> [Ejercicios]
• A. Indica, según el texto sobre Lucian Freud, en cuántos años pasó Gran Bretaña de ser la gran potencia colonial a ser un país deudor.
• B. Prolonga el texto sobre Lucian Freud a partir de su última oración.

> [Fragmento seleccionado]
___
Tengo para mí que Lucian Freud es un artista tan británico, a pesar de esos primeros escarceos surrealistas, o quizá precisamente por ello, como pueden serlo, no ya Francis Bacon, sino escritores como George Orwell. Con ello quiero dar a entender que hay una identificación, cierta consciencia, cierta lucidez alcanzada en un momento dado como artista en la vida de Lucian Freud que se corresponde con la experiencia de la posguerra en Gran Bretaña, una posguerra no lo suficientemente estudiada y que supuso un enorme trauma nacional en tanto en cuanto pasaron de ser la gran potencia colonial a ser un país deudor en cuestión de cuatro años. De esa quiebra en la arrogancia nacional se nutre la lucidez de Freud y la calidad de su obra retratistica, ya digo, refleja una nueva posición que podría ser mala para la economía del país pero que abrió a Gran Bretaña a aires nuevos, renovadores, menos solipsistas. En ello el arte salió ganando.

Francis Bacon es la cumbre de ese periodo que se extiende hasta que el arte pop arrambla con cualquier manifestación donde los valores se muestren con cierto olor metafísico. Otro retratista. No es casual. Lucian Freud, a partir de los sesenta, comienza a pintar con tonos neutros retratos de familiares suyos, a menudo desnudos en posturas yacentes en camas deshechas, removidas, esos cuadros que le han hecho célebre quizá porque desvela, a pesar del misterio implícito en cada uno de sus lienzos, lo que de trascendente hay en la banalidad de lo cotidiano. En eso Lucian Freud no tuvo rival en aquellos años porque Francis Bacon, sin ir más lejos, nunca tocó el día a día, le era totalmente ajeno, extraño. Freud, por el contrario, se muestra muy existencial en esos lienzos, una existencia del aquí y del ahora, en plena concordancia con la moda intelectual surgida en Francia al amparo de Sartre y Camus, y donde la carne se manifestaba en toda su rotundidad casi de manera agresiva pero con un fondo de melancolía inquietante por la intensidad en que la carne reflejaba una fugacidad que contenía ya en sí la putrefacción, la muerte. Son los cuadros que le hicieron famoso pero también donde su arte consiguió la plenitud. Luego vinieron otras cosas, quizá más ligadas al ruido que se consigue con la fama, como por ejemplo el retrato de la reina Isabel, tan criticado por los que no se habían detenido siquiera a indagar sobre su arte, o el de la modelo Kate Moss, que no se encuentra entre lo mejor de su obra, y aunque él se refugiaba en sus animales, pintó caballos a montones, sobre todo los de la escuela de Darlington, que él montaba, no llegó nunca a lograr ese soplo metafísico de aquellos cuadros yacentes donde siempre, o casi siempre, colocaba un animal, gatos, perros, al modo en que los egipcios intuyeron lo que de totémico tenían estos animales.
___
> [Extractos de datos]
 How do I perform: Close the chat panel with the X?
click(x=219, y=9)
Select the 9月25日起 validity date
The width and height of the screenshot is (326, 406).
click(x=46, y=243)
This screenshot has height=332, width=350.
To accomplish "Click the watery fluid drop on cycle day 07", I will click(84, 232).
___
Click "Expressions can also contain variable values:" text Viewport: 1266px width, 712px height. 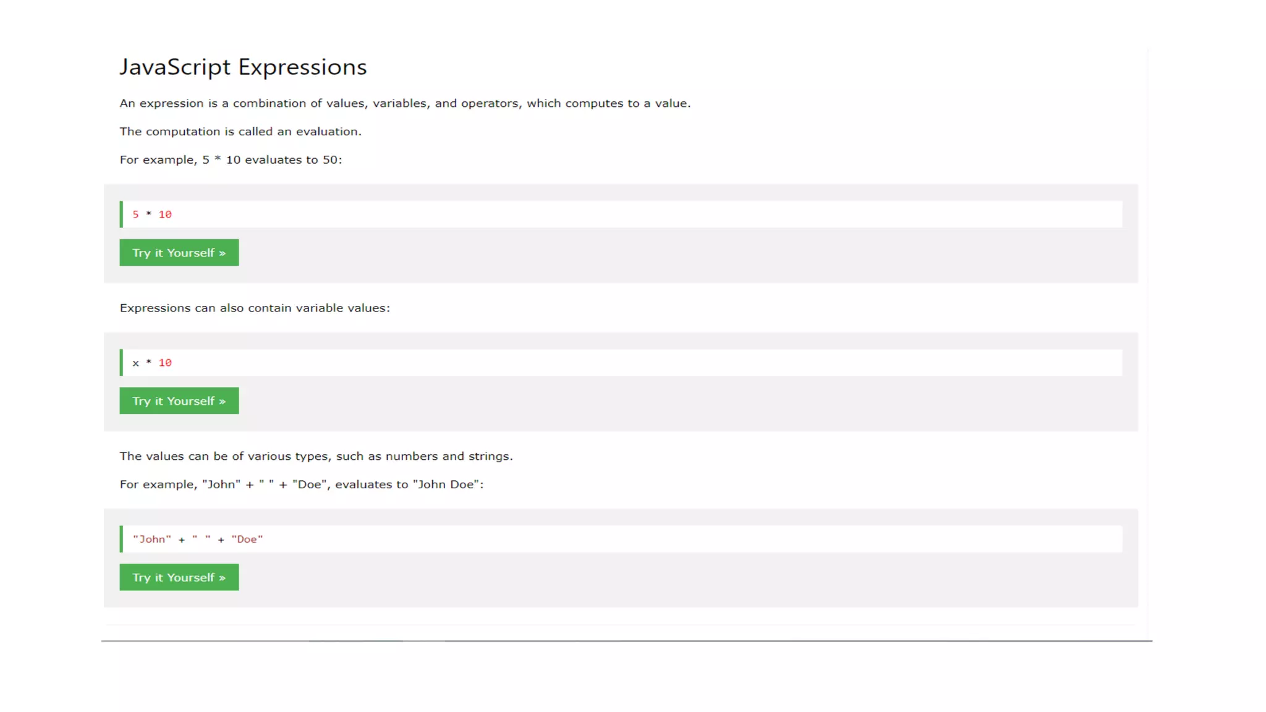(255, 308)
___
> [Respuestas numeradas]
• A. En cuatro años.

• B.
En España poseemos alguna representación, escasa, de su obra, por otro lado, no muy prolífica. De los cinco con que cuenta nuestro país, cuatro pertenecen al Museo Thyssen Bornemisza, donde nos topamos con un retrato del barón bastante notable. Ahora, en el momento de enterarme de su muerte discreta, yo, que siempre gusté de sus desnudos yacentes en posturas inverosímiles, pienso en él haciendo realidad aquel poema de Mallarmé: “La carne es triste, ay, y yo he leído todos los libros…” Lucian Freud pertenecía a esa estirpe. Sin duda.